PUBLISHED : Thursday, 18 November, 2010, 12:00am
UPDATED : Thursday, 18 November, 2010, 12:00am

While China's semiconductor consumption grows, chip companies on the mainland face increased pressure from high staff turnover and escalating labour costs, according to PricewaterhouseCoopers (PwC).

A new PwC industry survey found mainland semiconductor firms experienced annual employee turnover rates of 10 to 80 per cent, with a median of about 29 per cent.

Raman Chitkara, PwC's global technology industry leader, said the mainland sector employed 'about 300,000 staff or 29 per cent of the global semiconductor workforce'.

Multinational chip companies, which run the mainland's biggest semiconductor operations and employ the largest numbers of staff, described the rate of turnover as higher than any they had encountered outside the country, the PwC report said.

It has not always been that way. Data from the National Bureau of Statistics showed the overall average staff turnover in the country was relatively consistent during the first half of this decade, averaging less than 14 per cent per year.
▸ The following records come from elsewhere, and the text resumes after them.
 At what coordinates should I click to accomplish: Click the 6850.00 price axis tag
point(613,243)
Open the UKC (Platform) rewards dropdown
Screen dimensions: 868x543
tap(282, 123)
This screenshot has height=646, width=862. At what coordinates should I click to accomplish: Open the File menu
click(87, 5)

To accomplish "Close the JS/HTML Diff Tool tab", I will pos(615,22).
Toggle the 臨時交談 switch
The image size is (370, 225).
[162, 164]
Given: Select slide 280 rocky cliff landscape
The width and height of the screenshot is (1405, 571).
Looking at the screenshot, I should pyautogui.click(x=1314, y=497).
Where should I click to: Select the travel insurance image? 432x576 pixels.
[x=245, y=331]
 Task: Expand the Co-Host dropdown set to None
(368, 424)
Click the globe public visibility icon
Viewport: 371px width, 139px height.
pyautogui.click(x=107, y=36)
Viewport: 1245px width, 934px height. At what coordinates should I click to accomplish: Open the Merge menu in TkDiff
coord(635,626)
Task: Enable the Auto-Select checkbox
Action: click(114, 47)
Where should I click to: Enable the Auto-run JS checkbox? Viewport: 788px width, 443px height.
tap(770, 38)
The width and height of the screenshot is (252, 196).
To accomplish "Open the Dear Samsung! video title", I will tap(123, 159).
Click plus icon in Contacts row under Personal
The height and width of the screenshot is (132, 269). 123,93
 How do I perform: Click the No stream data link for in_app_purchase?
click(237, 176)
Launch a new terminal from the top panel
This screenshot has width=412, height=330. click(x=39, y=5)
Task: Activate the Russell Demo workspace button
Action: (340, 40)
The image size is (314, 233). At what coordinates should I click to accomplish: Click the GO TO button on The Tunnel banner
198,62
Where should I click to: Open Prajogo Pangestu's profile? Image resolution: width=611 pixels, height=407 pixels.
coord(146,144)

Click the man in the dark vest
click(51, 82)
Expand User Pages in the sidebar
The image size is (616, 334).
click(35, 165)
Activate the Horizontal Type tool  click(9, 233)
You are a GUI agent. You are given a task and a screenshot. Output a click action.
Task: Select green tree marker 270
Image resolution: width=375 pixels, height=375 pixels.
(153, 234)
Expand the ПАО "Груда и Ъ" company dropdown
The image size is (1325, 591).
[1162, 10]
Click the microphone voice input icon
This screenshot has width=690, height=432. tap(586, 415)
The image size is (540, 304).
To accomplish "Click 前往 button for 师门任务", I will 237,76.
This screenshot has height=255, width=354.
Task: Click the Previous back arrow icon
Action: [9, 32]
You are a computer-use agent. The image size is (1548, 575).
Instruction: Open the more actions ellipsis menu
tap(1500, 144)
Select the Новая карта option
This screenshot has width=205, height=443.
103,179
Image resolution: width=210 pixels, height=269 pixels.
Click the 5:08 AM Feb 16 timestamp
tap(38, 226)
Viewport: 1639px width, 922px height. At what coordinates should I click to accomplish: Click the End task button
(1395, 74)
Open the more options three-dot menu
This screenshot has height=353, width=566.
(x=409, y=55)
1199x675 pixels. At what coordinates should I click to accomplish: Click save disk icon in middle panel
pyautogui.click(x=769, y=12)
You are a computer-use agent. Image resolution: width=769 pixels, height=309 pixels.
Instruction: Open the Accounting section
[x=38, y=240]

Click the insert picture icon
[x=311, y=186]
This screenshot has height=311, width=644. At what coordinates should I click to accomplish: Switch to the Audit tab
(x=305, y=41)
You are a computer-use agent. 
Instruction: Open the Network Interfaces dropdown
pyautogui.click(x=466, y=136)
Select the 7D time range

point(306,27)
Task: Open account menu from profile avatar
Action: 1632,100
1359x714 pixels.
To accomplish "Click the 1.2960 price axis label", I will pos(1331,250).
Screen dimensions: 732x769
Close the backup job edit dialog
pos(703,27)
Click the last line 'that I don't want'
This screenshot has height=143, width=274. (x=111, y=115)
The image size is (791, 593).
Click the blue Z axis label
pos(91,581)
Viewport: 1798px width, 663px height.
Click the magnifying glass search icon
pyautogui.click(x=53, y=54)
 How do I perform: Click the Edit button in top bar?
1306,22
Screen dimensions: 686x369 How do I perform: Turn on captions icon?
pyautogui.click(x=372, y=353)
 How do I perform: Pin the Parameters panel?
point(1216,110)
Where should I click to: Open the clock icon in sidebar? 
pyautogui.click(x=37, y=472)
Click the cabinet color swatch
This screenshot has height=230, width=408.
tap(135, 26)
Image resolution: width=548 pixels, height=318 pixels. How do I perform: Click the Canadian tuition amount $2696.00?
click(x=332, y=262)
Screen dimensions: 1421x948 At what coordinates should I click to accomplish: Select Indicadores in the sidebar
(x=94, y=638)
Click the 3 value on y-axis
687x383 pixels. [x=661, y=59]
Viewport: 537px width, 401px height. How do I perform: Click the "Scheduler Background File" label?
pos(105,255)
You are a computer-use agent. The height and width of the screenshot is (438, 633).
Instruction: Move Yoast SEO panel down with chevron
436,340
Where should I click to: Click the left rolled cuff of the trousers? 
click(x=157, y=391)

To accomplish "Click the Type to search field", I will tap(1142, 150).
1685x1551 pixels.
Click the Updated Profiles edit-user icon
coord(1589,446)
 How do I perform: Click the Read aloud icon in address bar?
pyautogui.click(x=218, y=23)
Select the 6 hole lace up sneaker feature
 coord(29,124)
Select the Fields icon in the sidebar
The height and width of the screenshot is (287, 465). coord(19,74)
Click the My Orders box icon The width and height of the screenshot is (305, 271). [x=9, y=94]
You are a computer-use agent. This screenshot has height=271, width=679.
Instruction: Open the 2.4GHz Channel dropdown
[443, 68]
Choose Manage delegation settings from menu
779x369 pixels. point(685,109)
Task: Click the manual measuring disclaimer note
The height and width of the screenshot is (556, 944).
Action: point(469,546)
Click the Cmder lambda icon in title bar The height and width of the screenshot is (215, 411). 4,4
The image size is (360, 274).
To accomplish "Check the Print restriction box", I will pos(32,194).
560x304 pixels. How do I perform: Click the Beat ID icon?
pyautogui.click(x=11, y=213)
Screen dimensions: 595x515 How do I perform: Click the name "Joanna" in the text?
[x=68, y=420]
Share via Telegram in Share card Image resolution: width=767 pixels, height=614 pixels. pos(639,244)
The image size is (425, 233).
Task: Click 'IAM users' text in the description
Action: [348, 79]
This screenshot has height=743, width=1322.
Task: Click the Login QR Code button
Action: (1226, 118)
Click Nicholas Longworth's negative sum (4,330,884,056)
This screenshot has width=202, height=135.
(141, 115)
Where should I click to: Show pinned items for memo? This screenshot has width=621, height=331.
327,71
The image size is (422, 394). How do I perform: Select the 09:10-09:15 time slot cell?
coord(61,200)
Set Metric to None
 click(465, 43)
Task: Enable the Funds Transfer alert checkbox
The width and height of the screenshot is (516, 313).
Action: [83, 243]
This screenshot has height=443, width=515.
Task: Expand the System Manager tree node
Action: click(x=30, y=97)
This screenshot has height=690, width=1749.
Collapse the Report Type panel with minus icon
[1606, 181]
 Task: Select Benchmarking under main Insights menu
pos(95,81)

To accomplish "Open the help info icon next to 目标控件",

But since 2006, that had increased to almost 18 per cent.

Chip companies saw rising labour costs affecting employee turnover rates as workers nationwide sought higher pay, the PwC report said.

Minimum wage increases of 20 per cent had been put into effect in at least 18 provinces since February.

The PwC report said the pool of available labour for the semiconductor industry had also been affected by the 'combination of a demographic shift, caused by 30 years of the mainland's one-child policy, and increasing university enrolments'.

Despite those issues, the industry was faring better than some.

'China's semiconductor consumption, which reached US$101 billion last year, is weathering the global recession better than any other regional market,' said Alison Wong, an assurance partner at PwC China.